==== Records supplied ====

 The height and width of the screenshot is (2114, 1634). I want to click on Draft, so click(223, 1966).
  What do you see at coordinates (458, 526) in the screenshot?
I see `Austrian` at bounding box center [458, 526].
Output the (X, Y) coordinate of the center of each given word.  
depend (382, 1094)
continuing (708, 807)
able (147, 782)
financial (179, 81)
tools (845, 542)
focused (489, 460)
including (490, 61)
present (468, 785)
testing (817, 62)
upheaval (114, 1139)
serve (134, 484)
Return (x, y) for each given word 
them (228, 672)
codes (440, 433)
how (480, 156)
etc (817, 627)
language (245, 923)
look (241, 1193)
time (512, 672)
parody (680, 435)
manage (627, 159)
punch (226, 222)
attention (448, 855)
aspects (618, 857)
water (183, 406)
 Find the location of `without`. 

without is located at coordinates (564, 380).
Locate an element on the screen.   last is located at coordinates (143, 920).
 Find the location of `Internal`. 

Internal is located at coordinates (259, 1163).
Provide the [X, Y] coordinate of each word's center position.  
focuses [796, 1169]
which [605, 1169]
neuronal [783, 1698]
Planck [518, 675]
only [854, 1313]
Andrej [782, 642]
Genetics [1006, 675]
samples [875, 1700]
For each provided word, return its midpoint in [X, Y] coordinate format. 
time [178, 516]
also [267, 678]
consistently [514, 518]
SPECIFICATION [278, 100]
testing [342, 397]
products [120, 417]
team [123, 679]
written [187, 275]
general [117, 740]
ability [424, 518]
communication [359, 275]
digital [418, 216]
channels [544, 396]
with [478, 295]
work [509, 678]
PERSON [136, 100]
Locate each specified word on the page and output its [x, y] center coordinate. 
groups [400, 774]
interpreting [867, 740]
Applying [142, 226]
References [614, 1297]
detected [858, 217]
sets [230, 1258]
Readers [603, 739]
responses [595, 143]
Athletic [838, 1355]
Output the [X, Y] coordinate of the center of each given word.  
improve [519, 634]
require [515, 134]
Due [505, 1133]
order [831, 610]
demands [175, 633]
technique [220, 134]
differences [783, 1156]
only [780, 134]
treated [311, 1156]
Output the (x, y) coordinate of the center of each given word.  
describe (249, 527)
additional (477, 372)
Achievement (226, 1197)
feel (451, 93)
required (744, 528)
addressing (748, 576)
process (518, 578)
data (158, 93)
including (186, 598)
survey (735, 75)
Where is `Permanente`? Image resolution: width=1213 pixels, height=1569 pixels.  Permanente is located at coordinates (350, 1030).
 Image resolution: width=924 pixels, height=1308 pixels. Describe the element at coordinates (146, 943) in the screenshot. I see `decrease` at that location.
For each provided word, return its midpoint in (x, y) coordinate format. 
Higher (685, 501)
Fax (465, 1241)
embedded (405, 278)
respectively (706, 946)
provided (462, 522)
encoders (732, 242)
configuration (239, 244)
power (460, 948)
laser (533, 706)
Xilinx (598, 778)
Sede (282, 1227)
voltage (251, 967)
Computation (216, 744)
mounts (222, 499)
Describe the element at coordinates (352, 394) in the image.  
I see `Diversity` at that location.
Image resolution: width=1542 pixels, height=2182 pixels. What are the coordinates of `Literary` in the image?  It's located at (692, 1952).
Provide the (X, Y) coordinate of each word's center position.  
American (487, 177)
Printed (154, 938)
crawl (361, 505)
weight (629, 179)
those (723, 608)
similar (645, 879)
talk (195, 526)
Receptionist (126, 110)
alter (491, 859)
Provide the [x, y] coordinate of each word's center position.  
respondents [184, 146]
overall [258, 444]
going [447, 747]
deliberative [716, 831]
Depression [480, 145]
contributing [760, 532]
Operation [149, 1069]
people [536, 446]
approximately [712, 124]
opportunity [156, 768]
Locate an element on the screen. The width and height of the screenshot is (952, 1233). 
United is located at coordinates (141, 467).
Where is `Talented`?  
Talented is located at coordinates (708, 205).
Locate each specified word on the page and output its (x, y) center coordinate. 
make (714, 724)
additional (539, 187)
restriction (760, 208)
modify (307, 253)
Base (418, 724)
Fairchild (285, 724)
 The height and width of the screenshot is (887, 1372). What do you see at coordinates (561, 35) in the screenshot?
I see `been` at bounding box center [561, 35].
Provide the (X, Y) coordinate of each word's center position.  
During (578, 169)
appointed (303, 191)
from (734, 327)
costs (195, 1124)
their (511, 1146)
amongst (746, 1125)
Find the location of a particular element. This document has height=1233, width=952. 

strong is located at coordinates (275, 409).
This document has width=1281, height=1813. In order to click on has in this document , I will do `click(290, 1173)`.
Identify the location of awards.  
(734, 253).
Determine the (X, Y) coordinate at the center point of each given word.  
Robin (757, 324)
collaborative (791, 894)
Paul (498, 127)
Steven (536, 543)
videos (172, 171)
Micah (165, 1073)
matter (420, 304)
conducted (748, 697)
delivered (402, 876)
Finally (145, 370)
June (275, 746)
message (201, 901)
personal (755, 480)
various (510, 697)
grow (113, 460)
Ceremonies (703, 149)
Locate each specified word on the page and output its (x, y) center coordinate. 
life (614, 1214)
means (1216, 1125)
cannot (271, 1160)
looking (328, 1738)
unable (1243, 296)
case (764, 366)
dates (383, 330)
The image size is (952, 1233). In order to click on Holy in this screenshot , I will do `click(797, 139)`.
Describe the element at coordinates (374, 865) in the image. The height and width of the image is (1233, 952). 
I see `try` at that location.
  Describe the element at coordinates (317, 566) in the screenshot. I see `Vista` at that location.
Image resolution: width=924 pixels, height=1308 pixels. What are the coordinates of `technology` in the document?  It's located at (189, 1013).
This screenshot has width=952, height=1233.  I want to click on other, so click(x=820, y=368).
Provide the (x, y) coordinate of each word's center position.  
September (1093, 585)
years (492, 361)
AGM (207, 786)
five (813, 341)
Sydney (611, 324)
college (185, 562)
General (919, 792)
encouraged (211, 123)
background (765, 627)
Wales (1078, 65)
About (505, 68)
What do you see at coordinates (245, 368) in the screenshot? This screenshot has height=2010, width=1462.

====

**Written problem**
Reproduce the material from the line containing "coordinates (143, 920)." through the line containing "Andrej [782, 642]", keeping both of those lines and changing nothing.

**Exercise output**
Locate an element on the screen.   last is located at coordinates (143, 920).
 Find the location of `Internal`. 

Internal is located at coordinates (259, 1163).
Provide the [X, Y] coordinate of each word's center position.  
focuses [796, 1169]
which [605, 1169]
neuronal [783, 1698]
Planck [518, 675]
only [854, 1313]
Andrej [782, 642]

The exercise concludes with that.